**INFORMATION SHOWN:**
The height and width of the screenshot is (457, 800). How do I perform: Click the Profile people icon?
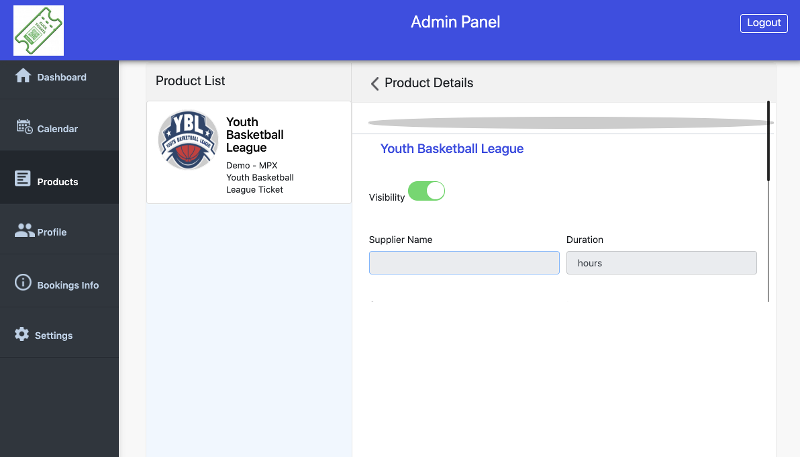pyautogui.click(x=24, y=231)
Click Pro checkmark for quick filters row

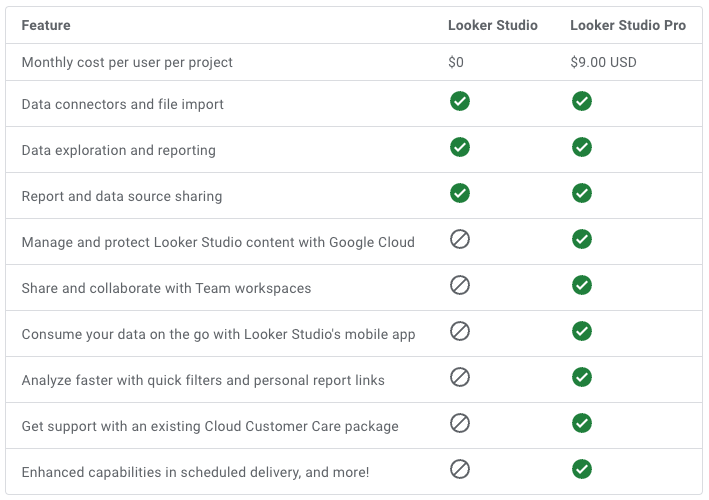point(582,377)
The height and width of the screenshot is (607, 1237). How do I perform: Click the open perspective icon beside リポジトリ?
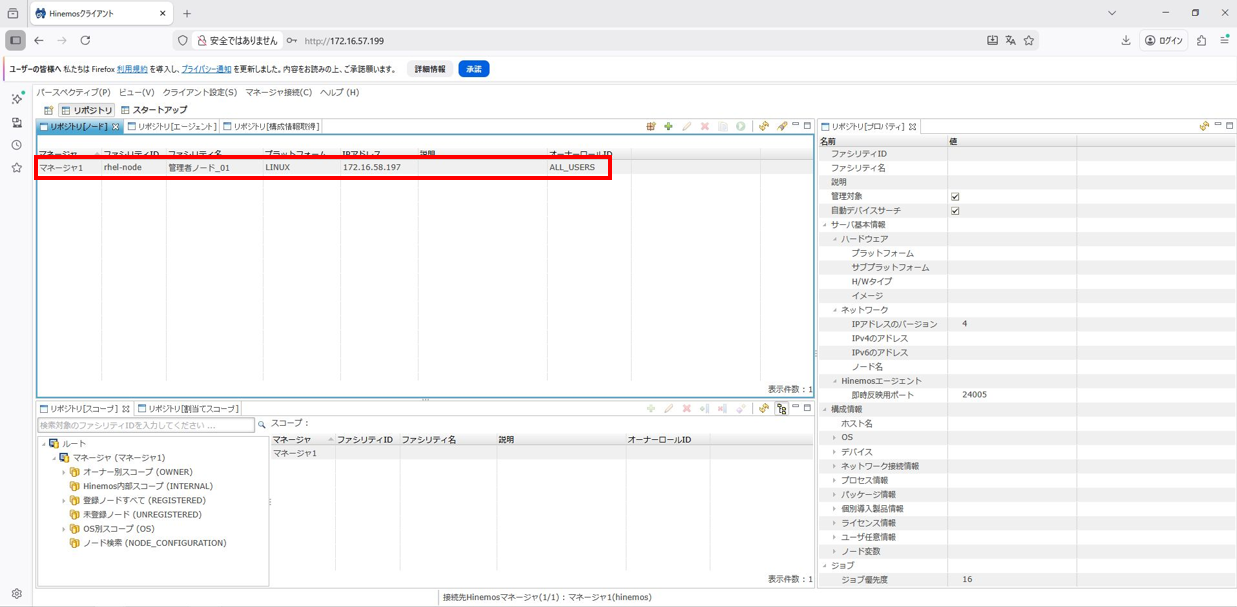48,110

**PROBLEM REQUIREMENTS:** Needed here is only the span from the line with "Click Pro checkmark for quick filters row" through the last line of the entries, copied exactly with both ends and without pictures.

**RESPONSE TO THIS EXERCISE:**
Click Pro checkmark for quick filters row

point(582,377)
The height and width of the screenshot is (607, 1237). How do I perform: Click the open perspective icon beside リポジトリ?
48,110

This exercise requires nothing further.